Où j'ai uploadé, et ce que chaque plateforme paie vraiment
Bandcamp a été la graine. J'ai listé le pack en paiement libre avec un minimum de 5 euros, ce qui a permis aux premiers acheteurs de laisser jusqu'à 15 euros de pourboire et m'a généré mes premiers avis organiques. Splice a été la longue traîne : j'ai soumis via leur portail créateur de samples, été accepté après une deuxième passe sur les métadonnées, et leur fil de découverte génère désormais environ 60 % de mes ventes mensuelles. Pond5 prend le reste, principalement des acheteurs cherchant des field recordings adjacents à mes samples analogiques.
Sur 22 mois, ce seul pack a rapporté 312 euros nets de commissions plateformes. Splice prend une part de royalties non négligeable mais possède le trafic ; Bandcamp verse 85 % après frais. La répartition est environ 58 % Splice, 30 % Bandcamp, 12 % Pond5. Travail investi après l'upload : moins de 30 minutes par mois pour répondre aux questions des acheteurs.
Documentez le matériel source dans la description du pack
Les acheteurs cherchent le nom de la machine, pas l'ambiance du pack. J'ai renommé le titre de "Warm analogue drums" en "Korg DDM 110 one shots, processed" et le trafic Splice a doublé en un mois. Le titre peu glamour et spécifique est celui qui correspond aux recherches des producteurs, parce que les producteurs savent exactement ce qu'ils cherchent.
N'uploadez pas de samples issus d'un VST ou d'une bibliothèque crackée. C'est un piège de copyright qui se termine par un retrait et une récupération des paiements ; j'ai vu un ami perdre 400 euros de gains Splice cumulés quand leur source Roland VST a été signalée. Enregistrez du matériel réel que vous possédez ou pour lequel vous avez une autorisation explicite d'enregistrement, sinon vous n'uploadez pas.
Questions fréquentes
Faut-il un vrai studio pour uploader des samples utilisables ?

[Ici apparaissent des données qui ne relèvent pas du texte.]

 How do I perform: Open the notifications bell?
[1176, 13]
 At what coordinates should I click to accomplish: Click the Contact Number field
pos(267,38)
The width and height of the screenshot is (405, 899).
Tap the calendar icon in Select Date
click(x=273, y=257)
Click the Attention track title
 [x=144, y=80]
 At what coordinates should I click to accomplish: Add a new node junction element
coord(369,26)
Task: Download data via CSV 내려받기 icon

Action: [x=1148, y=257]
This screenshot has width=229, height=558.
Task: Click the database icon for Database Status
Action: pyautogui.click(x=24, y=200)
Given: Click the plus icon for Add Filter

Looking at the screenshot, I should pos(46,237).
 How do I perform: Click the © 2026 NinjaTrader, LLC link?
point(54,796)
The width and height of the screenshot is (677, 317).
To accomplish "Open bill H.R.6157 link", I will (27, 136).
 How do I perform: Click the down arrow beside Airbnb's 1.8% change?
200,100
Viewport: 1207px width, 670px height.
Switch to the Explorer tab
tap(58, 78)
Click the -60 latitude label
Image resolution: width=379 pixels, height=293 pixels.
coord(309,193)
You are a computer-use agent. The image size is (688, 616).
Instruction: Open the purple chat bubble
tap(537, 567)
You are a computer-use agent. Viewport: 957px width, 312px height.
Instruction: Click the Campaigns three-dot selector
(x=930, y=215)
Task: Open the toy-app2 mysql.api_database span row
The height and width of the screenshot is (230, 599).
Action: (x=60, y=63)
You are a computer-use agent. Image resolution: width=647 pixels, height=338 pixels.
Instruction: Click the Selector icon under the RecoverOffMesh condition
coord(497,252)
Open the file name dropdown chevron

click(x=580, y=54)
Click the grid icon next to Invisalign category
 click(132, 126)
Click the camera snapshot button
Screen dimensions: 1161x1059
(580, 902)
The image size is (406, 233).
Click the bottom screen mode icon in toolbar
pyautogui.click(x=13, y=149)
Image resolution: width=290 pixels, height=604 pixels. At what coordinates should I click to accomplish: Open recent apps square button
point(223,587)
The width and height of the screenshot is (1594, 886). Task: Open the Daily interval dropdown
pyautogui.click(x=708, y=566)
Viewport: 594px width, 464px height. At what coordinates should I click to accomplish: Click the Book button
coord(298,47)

Non. Une pièce calme, un microphone USB à condensateur et un DAW gratuit ont passé tous les filtres sur lesquels j'ai uploadé. Mon premier pack a été enregistré avec un Samson Q2U à 90 euros, une couette tendue derrière moi. Les marketplaces rejettent le bruit de fond, pas le matériel modeste.
Quelles plateformes envoient vraiment des acheteurs ?
Bandcamp pour les packs en paiement libre, Splice pour le placement dans les workflows de producteurs, et Pond5 pour la niche field recording. Gumroad fonctionne pour les fans directs mais ne génère pas de trafic organique. Je sème le pack sur Bandcamp d'abord, puis je le porte sur les autres.
Combien rapporte vraiment un pack de niche ?
Mon pack de one shots de boîte à rythmes analogique — 48 samples enregistrés en un après-midi — a rapporté 312 euros sur 22 mois. Mon pack le moins performant, des synth pads génériques, a rapporté 14 euros dans la même fenêtre. Le choix de niche représente 80 % du résultat, l'enregistrement 20 %.